Hacker News Clone

I Self-Hosted Llama 3.2 with Coolify on My Home Server

by whitefables on 10/16/2024, 5:26:35 AM with 90 comments

by bambax on 10/16/2024, 8:59:23 AM
> I decided to explore self-hosting some of my non-critical applications
Self-hosting static or almost-static websites is now really easy with a Cloudflare front. I just closed my account on SmugMug and published my images locally using my NAS; this costs no extra money (is basically free) since the photos were already on the NAS, and the NAS is already powered on 24-7.
The NAS I use is an Asustor so it's not really Linux and you can't install what you want on it, but it has Apache, Python and PHP with Sqlite extension, which is more than enough for basic websites.
Cloudflare free is like magic. Response times are near instantaneous and setup is minimal. You don't even have to configure an SSL certificate locally, it's all handled for you and works for wildcard subdomains.
And of course if one puts a real server behind it, like in the post, anything's possible.
by taosx on 10/16/2024, 7:41:50 AM
For the people who self-host LLMs at home: what use cases do you have?
Personally, I have some notes and bookmarks that I'd like to scrape, then have an LLM summarize, generate hierarchical tags, and store in a database. For the notes part at least, I wouldn't want to give them to another provider; even for the bookmarks, I wouldn't be comfortable passing my reading profile to anyone.
by netdevnet on 10/16/2024, 8:11:07 AM
Am I right thinking that a self-hosted llama wouldn't have the kind restrictions ChatGPT has since it has no initial system prompt?
by seungwoolee518 on 10/16/2024, 7:14:33 AM
Great post!
However, Do I need to Install CUDA toolkit on host?
I haven't install CUDA toolkit when I use on Containerized platform (like docker)
by ossusermivami on 10/16/2024, 10:30:41 AM
ai generated blog post (or reworded, whatever) are kinda getting very irritating, like playing chess against the computer, it feel soulless
by varun_ch on 10/16/2024, 7:27:17 AM
I’m curious about how good the performance with local LLMs is on ‘outdated’ hardware like the author’s 2060. I have a desktop with a 2070 super that it could be fun to turn into an “AI server” if I had the time…
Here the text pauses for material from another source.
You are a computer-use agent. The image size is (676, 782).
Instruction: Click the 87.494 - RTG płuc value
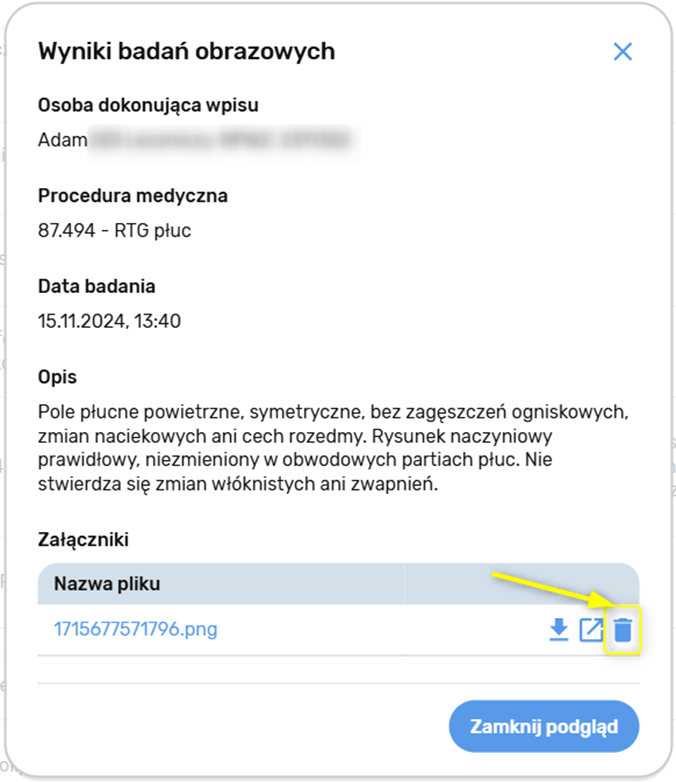tap(114, 231)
by _blk on 10/16/2024, 7:50:52 AM
Why disable LVM for a smoother reboot experience? For encryption I get it since you need a key to mount, but all my setups have LVM or ZFS and I'd say my reboots are smooth enough.
by satvikpendem on 10/16/2024, 7:56:35 AM
I love Coolify, used to use v3, anyone know how their v4 is going? I thought it was still a beta release from what I saw on GitHub.
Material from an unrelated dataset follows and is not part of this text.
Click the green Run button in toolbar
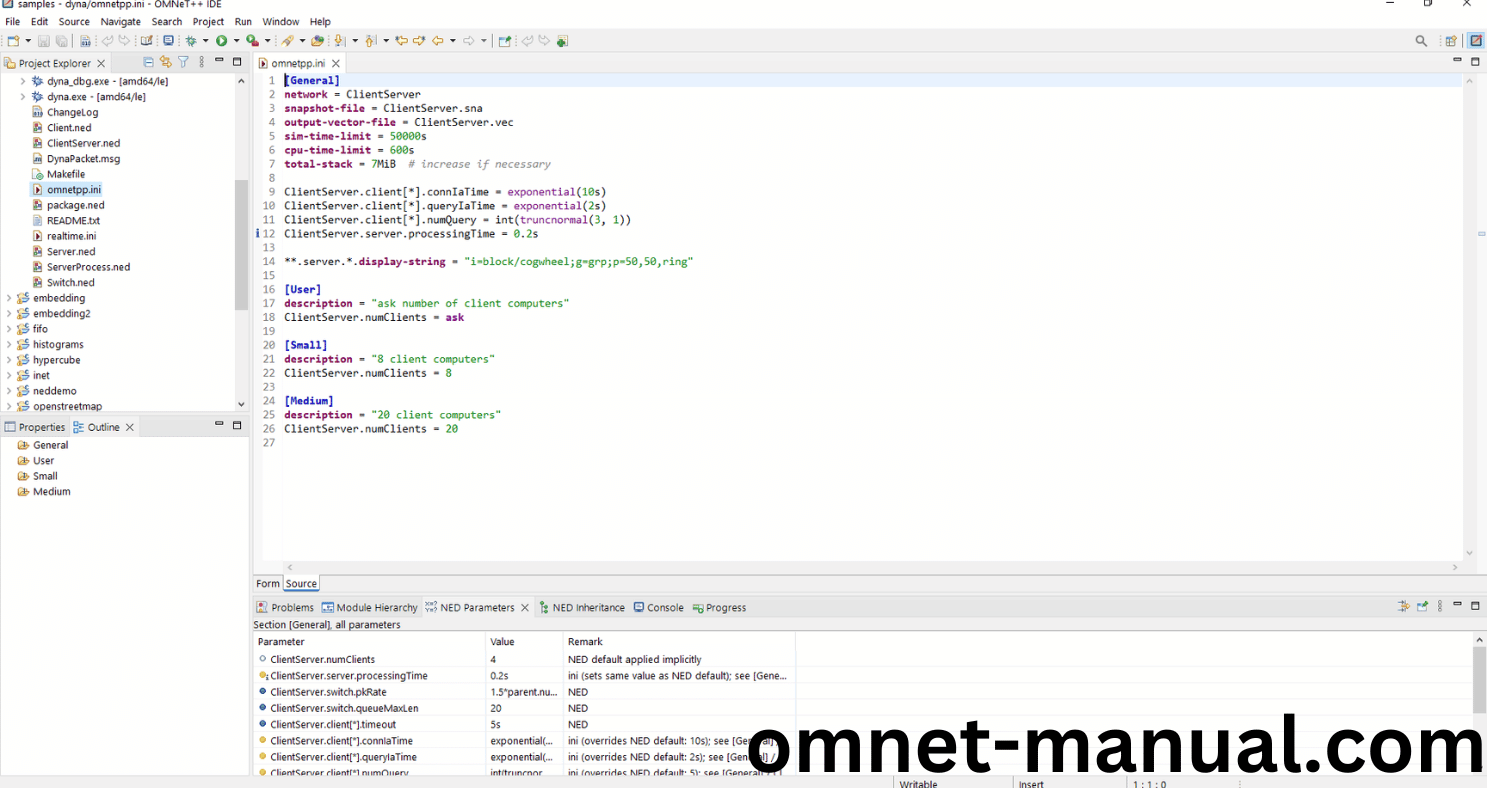This screenshot has height=788, width=1487. coord(221,41)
by sorenjan on 10/16/2024, 12:42:46 PM
Can you use a selfhosted LLM that fits in 12 GB VRAM as a reasonable substitute for copilot in VSCode? And if so, can you give it documentation and other code repositories to make it better at a particular language and platform?
by vincentclee on 10/16/2024, 12:38:57 PM
Instead of `watch -n 0.5 nvidia-smi` to track GPU usage. One can use `nvtop`
https://github.com/Syllo/nvtop
by cranberryturkey on 10/16/2024, 11:06:54 AM
How is coolify different than ollama? is it better? worse? I like ollama because I can pull models and it exposes a rest api to me. which is great for development
by eloycoto on 10/16/2024, 10:19:20 AM
I have something like this, and I'm super happy with anythingLLM, which allows me to add a custom board with my workspaces, RAG, etc.. I love it!
by ragebol on 10/16/2024, 8:13:08 AM
Probably saves a bit on the gas bill for heating too
by keriati1 on 10/16/2024, 7:29:13 AM
What model size is used here? How much memory does the GPU have?